Yogurt cheese is simply yogurt that has been strained and is thick. Nowadays this is often referred to as Greek Yogurt, but from what I can gather, it is really not Greek nor a unique type of yogurt.

You can make yogurt cheese at home with store bought, or better yet, homemade yogurt. It is simple and requires  little attention. The consistency can vary, from that of a mayonnaise/sour cream texture, to that of cream cheese, depending on how long it is allowed to strain; and makes a great substitute for these dairy products.

I came across a Cuisipro Donvier Yogurt Cheese Maker designed specifically for making yogurt cheese on clearance and had to buy it; however cheesecloth or clean dish towel placed in a colander over a bowl will work too, no special equipment required! I have read that a dish towel works better than cheesecloth, so that is what I included in the directions.

Yogurt cheese can be used plain or flavored sweet or savory. With the consistency being variable, and the the additions nearly endless, yogurt cheese is certain to have many uses from baked goods to spreads and dips.

*I have had a few questions about what types of yogurt can be used.

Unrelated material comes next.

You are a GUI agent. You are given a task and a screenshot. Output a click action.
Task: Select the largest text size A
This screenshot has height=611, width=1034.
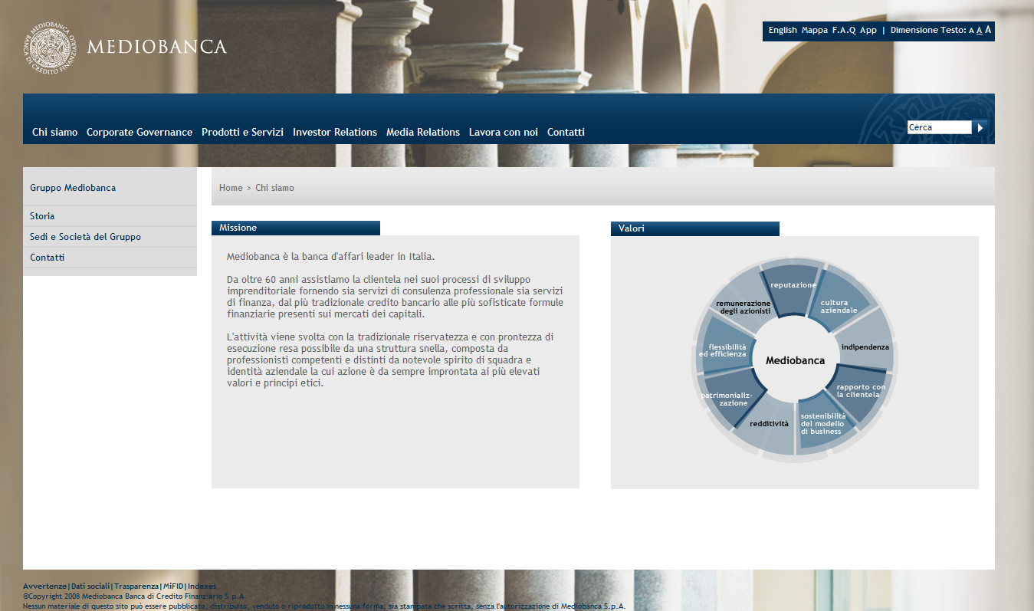pos(988,30)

I have only used low-fat plain yogurt, but according to Dannon, the yogurt company, any yogurt not containing gelatin will work (the gelatin will prevent the water from separating). Dannon suggests you use low-fat or non-fat, plain, vanilla, coffee or lemon flavors. You can flavor it with anything you want after the yogurt cheese is made.

Yogurt Cheese after draining overnight in the fridge.

Yogurt Cheese

The yogurt will be reduced about in half during this process, so you can really begin with any amount that you desire. Store the yogurt cheese in a covered container for up to one week in the refrigerator. Use as mayonnaise or sour cream substitute or if thickened overnight, it can be used as cream cheese for cheesecakes and such.

  • 3 cups plain yogurt
  1. Place yogurt in a colander lined with a clean dish towel (the flour sack type). Twist the towel to gently squeeze out some of the liquid and set the colander over a bowl. Refrigerate for at least 2 hours. The longer the yogurt strains, the thicker it will get.
  2. To speed up this process slightly, you can twist the towel periodically.